Identifying root causes can take significant time, effort, and energy. Many challenges are a thicket. What we think are the issues are often simply the visible tip of an “iceberg”; a clue that points to a wickedly tangled interwoven web–a Gordian knot of issues. I get embedded into the core data set to get to the core issue, having discovered that once we find the key to deal with this, the overlying elements unlock fairly easily.

Imagining Fluid Webs


It helps to imagine yourself standing in the midst of clouds of data with datapoints arrayed around you; you are the moving core of the moving local cloud; and when wanting to look at something particularly closely . . . you gather and stitch the points together into an area of study.

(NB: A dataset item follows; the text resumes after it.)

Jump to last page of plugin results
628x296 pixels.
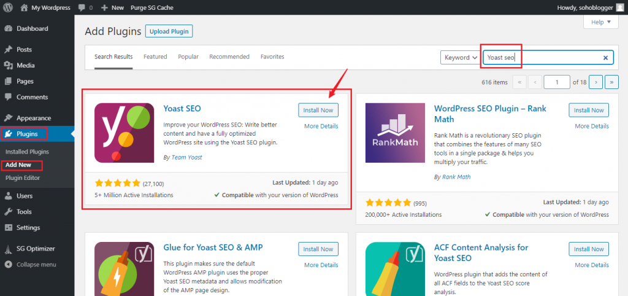611,82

This method seems to be best suited to discover what is the most essential; the tweak–the crux–that when activated unlocks the puzzle. The website at this link showcases my solution sets for different business challenges, including the ones described here:

  • [link] Machining an “impossible-to-make” 7-sided part on a hex milling machine design-limited by engineers to stop at 6 sides. My instructor claimed it was impossible to surpass the design maximum established by professional engineers – but I solved it, and he got excited by this.
  • [link] Coaching a physically disabled teenager, whose arms and hands were twisted, to roll a kayak after national coaches and athletes gave up – using “Liquid Membraning” – spatially projecting “Anticipated Liquid Data Fields” to find the pivot point where he could roll; and then teaching him to find the pivot – exactly mimic the harmonics’ flow-through – so he could roll himself.  Seeing the boy grin to his dad made the day!
  • (later…in 2008) using the insights to show BC slalom kayaking Olympian David Ford how he could improve his paddling…shifting his thinking about technique…to obtain explosive bursts of micropower (and hence, microspeed leaps) by leveraging a complex multiple linkage that occurs during the “spring system transition” we experience in whitewater kayaking. Microsecond bursts, consistently applied, sum up to competitive advantage in a discipline where partial seconds decide who stands on the podium. Dave used the insights to up his game when prepping for London 2012.
  • [link] Solving a 6-year old manufacturing flaw in 2 minutes: finding a 1/4 cm stitching flaw in a canoe spray deck (a flexing fabric cover) that could only be found by noticing and tracing a complex flexible double-reverse 4-bar linkage web that only activates when the product assembly is being used.
  • [link] Cloudboxing to comprehend what code actually is – a tutorial for spatial/globular thinkers. To learn where flat/discrete 2D data sits.. . . to be able to use it to code. For a spatial thinker, learning 2D thinking must be like what left-handers go through trying to learn right-handedness. Awkward and painful, having to learn a wholly different and unnatural way of cognitive processing. Whilst learning coding, I was getting lost in the fields of datapoints when trying to model the waypoints. But found a way forward through weeks of constant study, interviewing other classmates and faculty to get a sense of what coding actually is. Then taught myself to construct a box out of datapoints in visual thoughtspace: creating the study space using FWL solid-modelling (cognitively akin to AutoCAD™, Solidworks™, or Rhino 3D™).

Note 1:

GDKE: From the German “Gedankenexperimente”

Note 2:

I used to take the time to explain the steps to solutions (often having to take months or years) because uncomprehending evidence-demanders would demand a proof-of-the-how despite the evidence in their hands, but then after a chat with spatial-thinking compatriot Prof. Hugh Wynne-Edwards (who told me of his own challenges and then decision to give up wasting precious time trying to explain solutions to his uncomprehending linear-minded university colleagues), decided that it doesn’t make a lot of sense explaining how we get to solutions, when oftentimes, linear-thinkers decide to ignore the results anyways.

So instead, when ready, I explain what the solutions are, what the measurable impact will be; and only flow-chart the results when absolutely necessary.

NB: Roger Martin has gone into detail explaining why “linear-thinking” and “ambiguity-comfortable design-thinking” do not easily mix in many corporations and universities (book: The Design of Business).